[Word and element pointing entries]
++++
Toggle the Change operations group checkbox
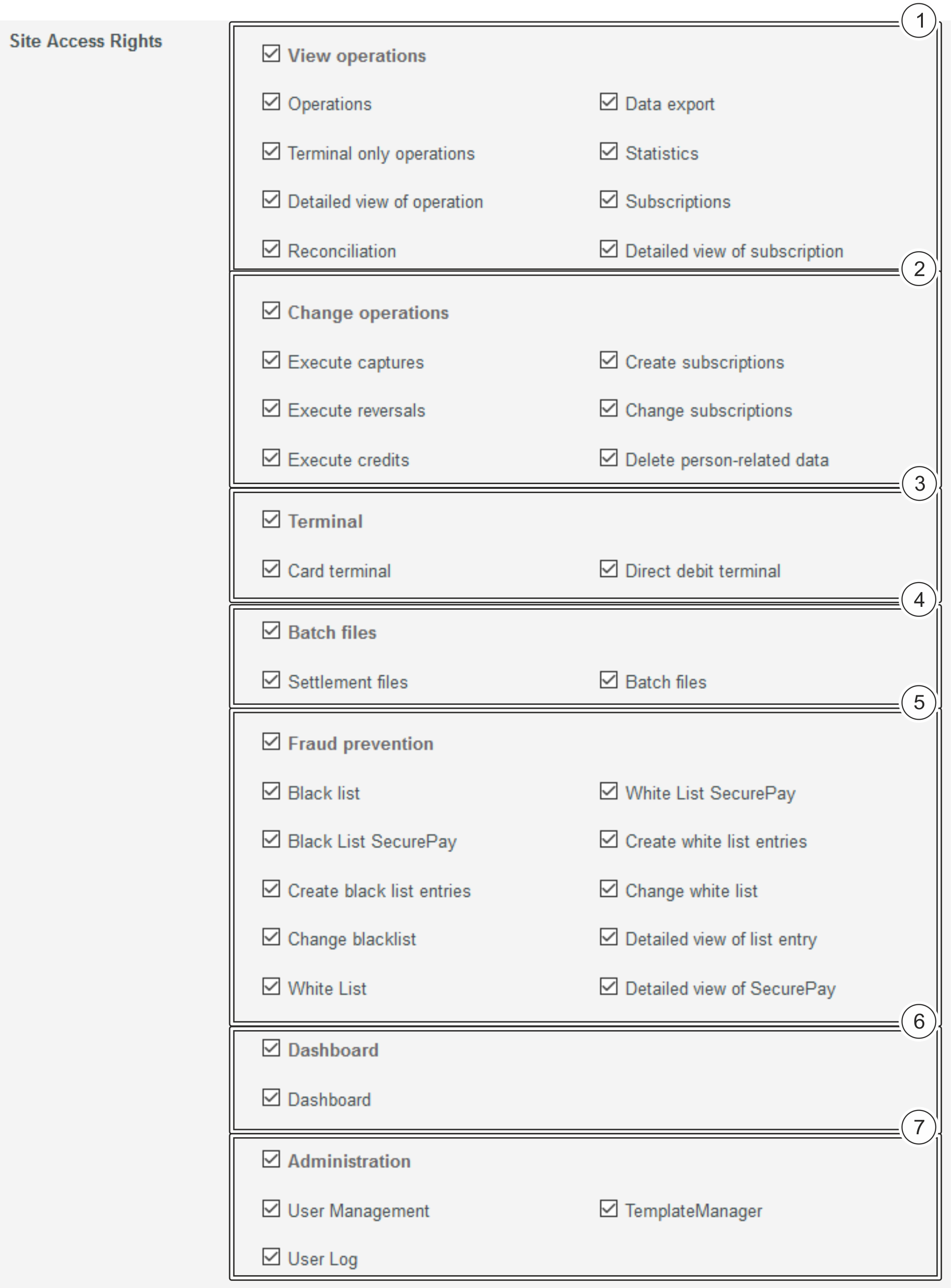Viewport: 951px width, 1288px height. pyautogui.click(x=270, y=311)
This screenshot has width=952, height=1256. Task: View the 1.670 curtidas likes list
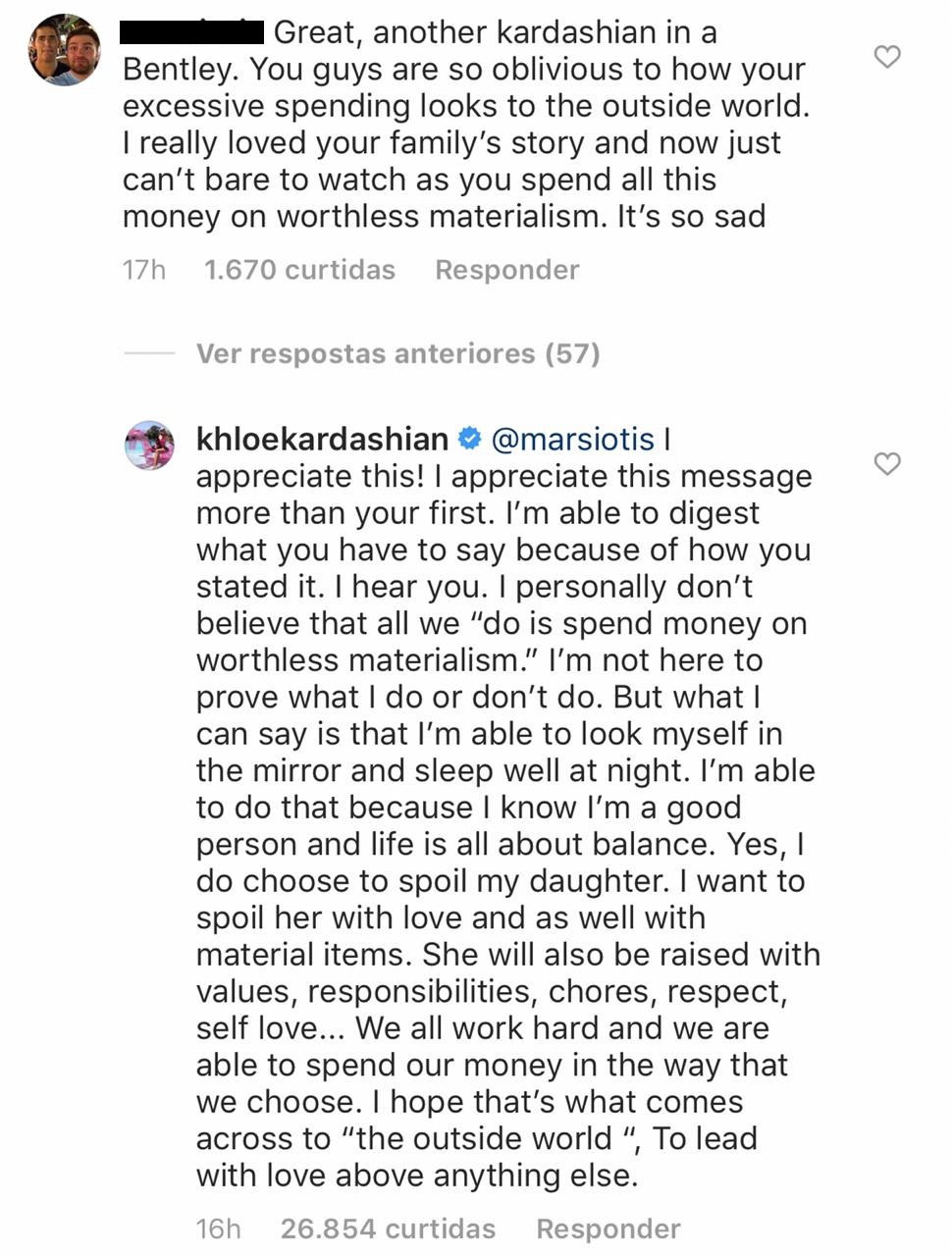299,270
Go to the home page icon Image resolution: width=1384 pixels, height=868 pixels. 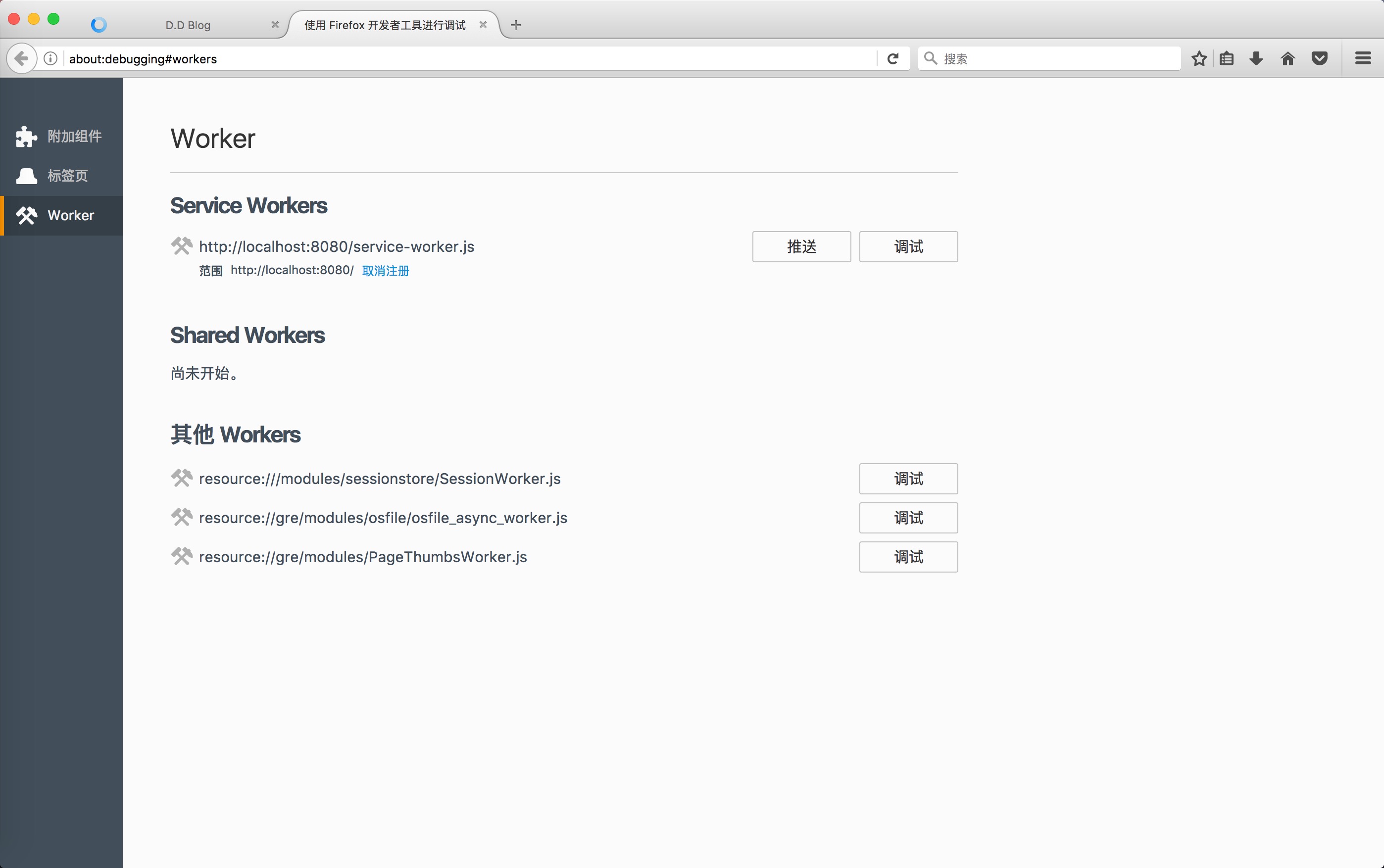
++++
■ TASK STATEMENT ■
Copy the text of every record above word for word, leaving out the pictures.

■ EXERCISE ANSWER ■
Toggle the Change operations group checkbox
Viewport: 951px width, 1288px height. pyautogui.click(x=270, y=311)
This screenshot has width=952, height=1256. Task: View the 1.670 curtidas likes list
299,270
Go to the home page icon Image resolution: width=1384 pixels, height=868 pixels. 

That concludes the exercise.